[Text for analysis Boundary: Start]

Septo-optic dysplasia

Septo-optic dysplasia (SOD) is also known as de Morsier syndrome, named after Swiss neurologist Georges de Morsier, who was the first to identify this congenital - which means present from birth - malformation that is characterised by a triad of 'symptoms' affecting the midline of the brain.

1. Underdeveloped optic nerves
The human eye contains around one million optic nerve bundles, although someone with thinned optic nerves such as Travis the Lionheart can still have excellent vision with less. SOD sufferers range in their vision capability, from being completely blind, to having only somewhat diminished vision. As Travis is autistic, he cannot communicate with us to confirm the extent of his vision. We know that his right eye has better vision than his left eye, which 'wanders'. This results in poor depth perception. When Travis was still an infant, he had nystagmus, which is the rapid movement of eyes, almost as if they were 'vibrating'. It was this unsettling condition, so common to SOD children, which led to his diagnosis. Underdeveloped (hypoplastic) optic nerves cannot be corrected by surgery or medication - though Travis can undergo surgery to correct his wandering eye. Prescription lens are an option.

[Text for analysis Boundary: End]

Assigned task >> Copy out the text on septo-optic dysplasia word for word, in full. You won't need the items that come after this text.

[Record set Boundary: Start]

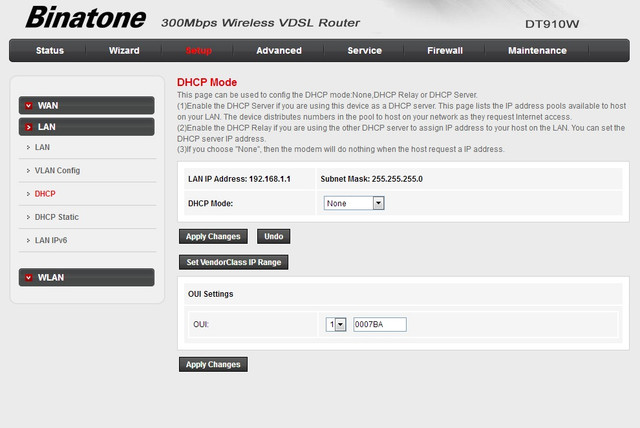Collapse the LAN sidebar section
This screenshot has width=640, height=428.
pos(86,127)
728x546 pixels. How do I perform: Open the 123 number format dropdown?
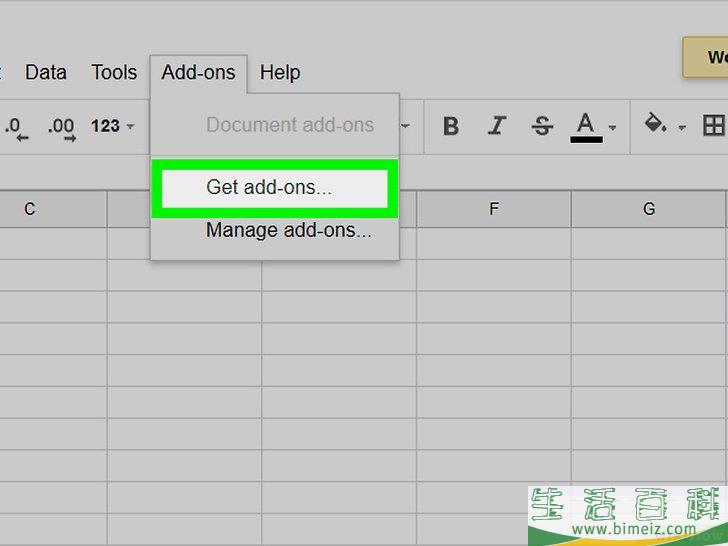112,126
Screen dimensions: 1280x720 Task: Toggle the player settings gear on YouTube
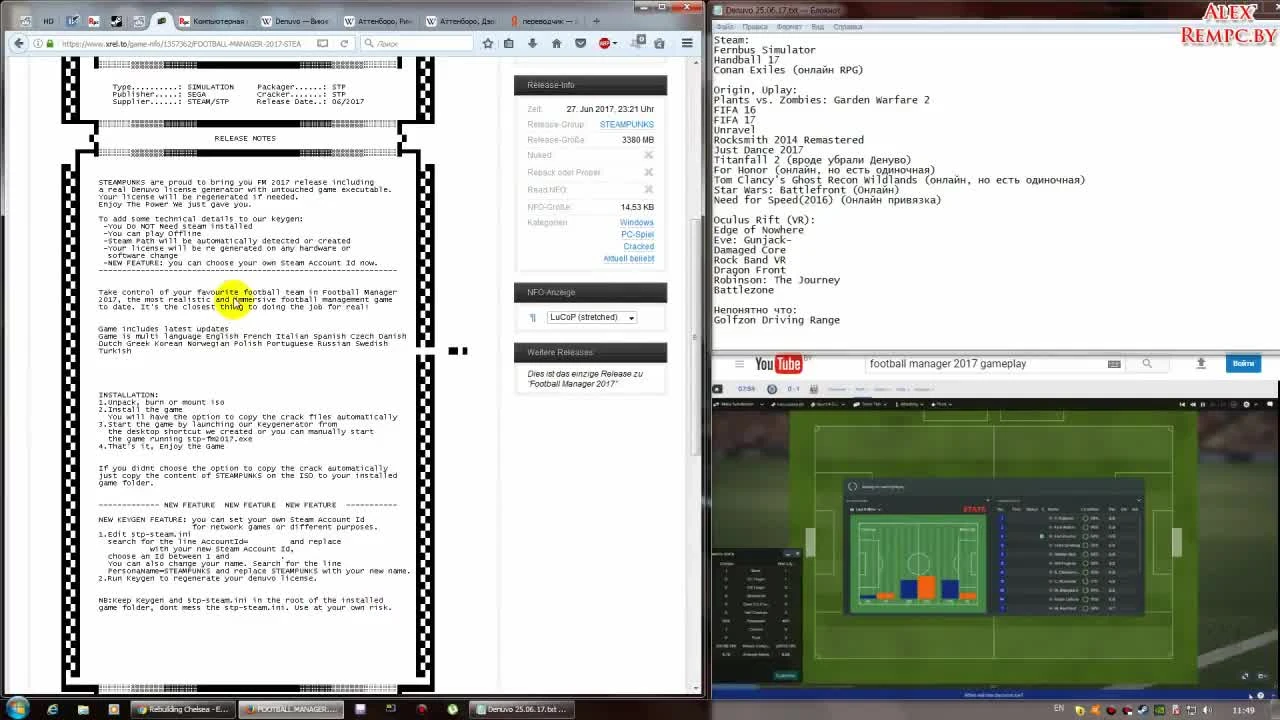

[Record set Boundary: End]

Response area >>
Septo-optic dysplasia

Septo-optic dysplasia (SOD) is also known as de Morsier syndrome, named after Swiss neurologist Georges de Morsier, who was the first to identify this congenital - which means present from birth - malformation that is characterised by a triad of 'symptoms' affecting the midline of the brain.

1. Underdeveloped optic nerves
The human eye contains around one million optic nerve bundles, although someone with thinned optic nerves such as Travis the Lionheart can still have excellent vision with less. SOD sufferers range in their vision capability, from being completely blind, to having only somewhat diminished vision. As Travis is autistic, he cannot communicate with us to confirm the extent of his vision. We know that his right eye has better vision than his left eye, which 'wanders'. This results in poor depth perception. When Travis was still an infant, he had nystagmus, which is the rapid movement of eyes, almost as if they were 'vibrating'. It was this unsettling condition, so common to SOD children, which led to his diagnosis. Underdeveloped (hypoplastic) optic nerves cannot be corrected by surgery or medication - though Travis can undergo surgery to correct his wandering eye. Prescription lens are an option.